Calvin writes, “Since our fall from life unto death, all knowledge of God the Creator. . . would be useless, were it not followed up by faith, holding forth God to us as a Father in Christ. The natural course undoubtedly was, that the fabric of the world should be a school in which we might learn piety, and from it pass to eternal life and perfect felicity.“
All of this is to say, that the content of natural revelation is different before and after the fall of man.
Calvin continues, “But after looking at the perfection beheld wherever we turn our eye, above and below, we are met by the divine malediction, which while it involves innocent creatures in our fault, of necessity fills our own souls with despair. . . we cannot, from a mere survey of the world, infer that he is a Father. Conscience urging us within, and showing that sin is a just ground for our being forsaken, will not allow us to think that God accounts or treats us as sons.”
Here are some thoughts on revelation, pre and post fall. To try to get at the topic, I am looking to my notes from Cornelius Van Til’s book Common Grace. Van Til’s understanding of this topic I found helpful, as he works out the significance of the fall and its impact on general revelation.
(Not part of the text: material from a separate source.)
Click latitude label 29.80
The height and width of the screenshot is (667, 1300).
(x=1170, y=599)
Man was created in the image of God, Calvin distinguishes between the broad and the narrow sense of being an image bearer. This is a needed distinction, as there are passages which seem to indicate that man is no longer the image of God, then there are other passages which state that man still is the image of Gad. Rushdoony gives a good definition, “the narrow sense. . . applies to the true knowledge, true righteousness, and true holiness which man possessed when created by God. The fall destroyed this image, whereas the image in its broader sense, man’s rationality and morality, his intellectual and emotional life, remain still in God’s image, but with limitations.”
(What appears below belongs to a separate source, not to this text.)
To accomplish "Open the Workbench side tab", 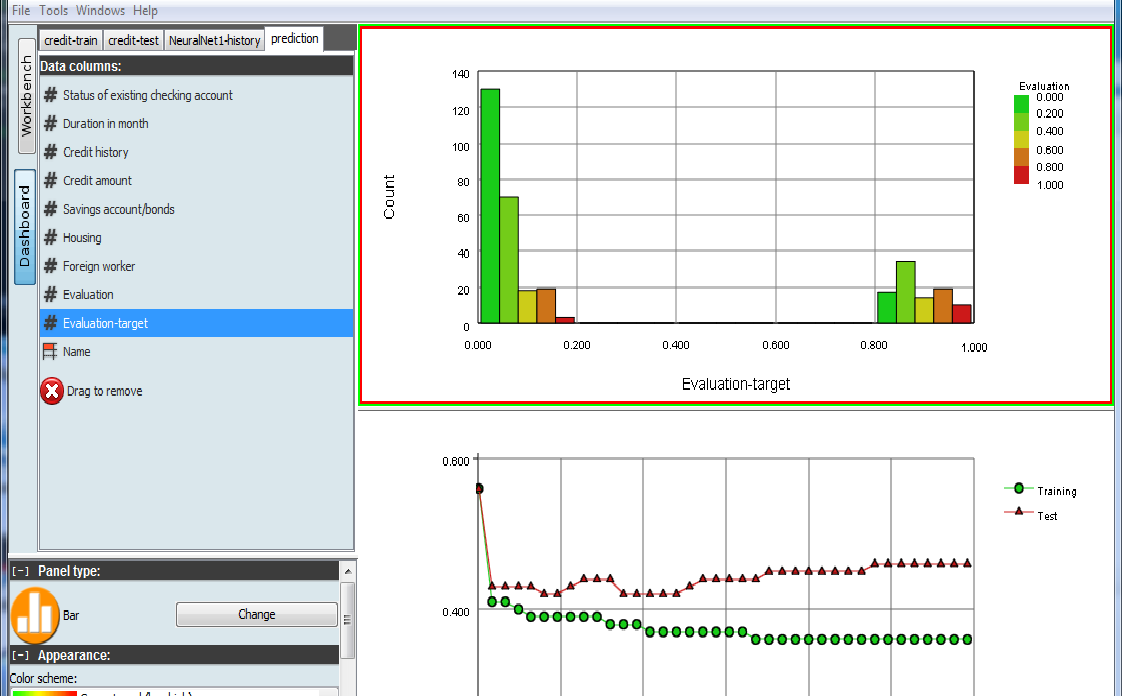I will (x=26, y=97).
Man, as originally created, was positively righteous. What does this mean for the content of general revelation? The Spirit’s testimony to man, regarding the truth of general revelation, revealed through conscience, included favor and acceptance of man in general. The content of this revelation was void of condemnation. In the original state, man could look to general revelation and rightly know that God was a Father as Calvin puts it.
This is no longer the case, why not? To answer this question, we must see how the relationship between God and man has changed in history. The Calvinist position, treats the fall as a devastating historical tragedy, dealing a death blow to mankind. Thus the fall was a real fall from life unto death. Originally, man related to God in upright righteousness, man now relates to God as a sinner that actively suppresses the truth of God. With a change in relationship comes a change in revelation. No longer can the content of natural revelation contain favor towards man in general. Now such natural revelation reveals wrath toward man in general.
Calvin’s point, in the first quote listed above, is an important one, as man is no longer fit to follow general revelation towards piety. This general revelation, which promised “eternal life and felicity,” no longer reveals favor, rather it reveals condemnation towards man in general. The state of the rebellion is made clear upon the realization that we are creatures created by God, placed is his universe and governed by his laws. Each of these things reveal something about the Creator, thus the rebellion isn’t passive, man in general actively corrupts the knowledge of God and his world. This treatment, of the character of man before and after the fall, is helpful when trying to understand how the content of general revelation changed in history.
When Adam looked at the world, he looked at it through the eyes of faith, this after all is a requirement of righteousness. Fallen man looks at the world through the grid of autonomy, lacking any faith in Christ. The necessity of faith is shown by Calvin when he writes that general revelation is a, “magnificent theatre of heaven and earth replenished with numberless wonders, the wise contemplation of which should have enabled us to know God. . . It is certain that after the fall of our first parent, no knowledge of God without a Mediator was effectual to salvation.”
The fall from life unto death, wasn’t a fall from positive righteousness into a state of neutrality. Else it couldn’t be said that natural revelation reveals wrath in general. The content of such revelation would be undecided, to reflect man’s undecided nature.